PASSAGE Start Marker

Andrew Wilson takes charge of Canadian women's field hockey after successful stint in Spain
33-year-old England native inherits cash-strapped team eyeing 2022 World Cup run
While just 33, Andrew Wilson paid his dues en route to becoming Canadian women's field hockey coach.
Originally from Kent in southeast England, Wilson went to university in Exeter and Canterbury before moving to Spain in 2008 to teach English during a year abroad.
"I was very lucky to be posted close to the city of Terrassa which is the heart of hockey in Spain," he said.
Terrassa is about a 30-minute drive northwest of Barcelona. Wilson, who had been working on his coaching qualifications in England, wrote to the nearby Club Egara, one of Spain's elite field hockey outfits, to ask if he could help.
He began as assistant coach on the under-12 girls' B team, working his way up the club ladder as he juggled coaching with his teaching job. It wasn't easy — at times he would get up for work at 6 a.m. and not getting home until 10 or 11 p.m.
"I wasn't having a very good time," he said of his initial time in Spain.
But the coaching jobs got better. And it was at Egara that he eventually got to work with countryman Adrian Lock, who took over the Spanish women's team in January 2013.
Wilson offered to help for no charge, knowing the national team was cash-strapped. He went from watching to setting up cones but gradually was given more responsibilities.

PASSAGE End Marker
DATA BLOCK Start Marker

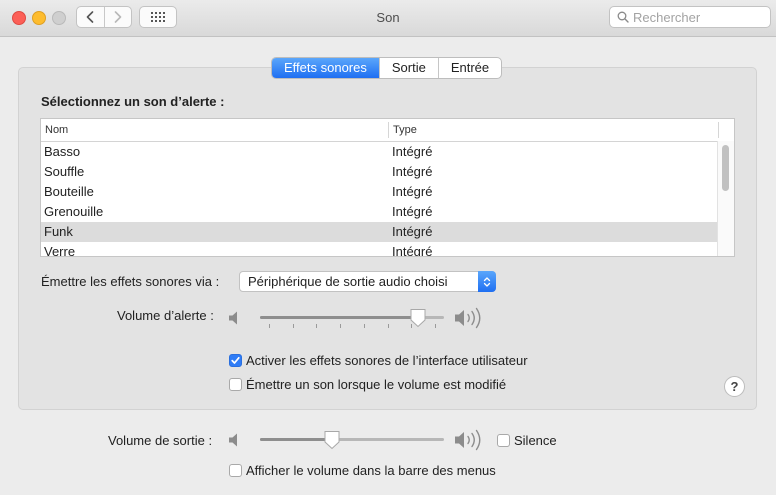 Image resolution: width=776 pixels, height=495 pixels. I want to click on output-device-popup: Périphérique de sortie audio choisi, so click(368, 282).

DATA BLOCK End Marker

» REQUIRED WORK:
1. Render this sentence from the Andrew Wilson article in Spanish: "Terrassa is about a 30-minute drive northwest of Barcelona."
2. Using the Andrew Wilson article, answer:
(a) In what year did Wilson move to Spain?
(b) Which club did he write to, asking if he could help?
(c) When did Adrian Lock take over the Spanish women's team?
3. Extend the Andrew Wilson article with the next few paragraphs, picking up after its final sentence.
The data plays no part in any of this work.

» YOUR RESPONSES:
1. Terrassa está a unos 30 minutos en coche al noroeste de Barcelona.

2.
(a) 2008
(b) Club Egara
(c) January 2013

3.
In 2014, he served as team analyst for the Spanish women at the Champions Challenge in Glasgow, filling in for an unavailable coach. At his suggestion, they started one-on-one briefs with players after every game.
He became the under-21 assistant coach, "and it just snowballed from there."
Wilson went on to become co-ordinator for Egara's senior women's sides and an assistant coach under Lock with the national team. Together they helped Spain, known as the Red Sticks, rise up the ranks and win bronze in a 3-1 win over Australia at the 2018 Women's World Cup in London.
It was a turning point for the program.
"Without a doubt," Wilson said. "And it was a result that we knew we were capable of getting. But we knew that very easily we could have not got that result and we could have gone into obscurity again."
No flash in the pan
Spain, currently ranked seventh in the world, showed it was no flash in the pan when it also won bronze at the 2019 Women's EuroHockey Championship in Belgium. Then Wilson struck out on his own, leaving his comfort zone in Spain.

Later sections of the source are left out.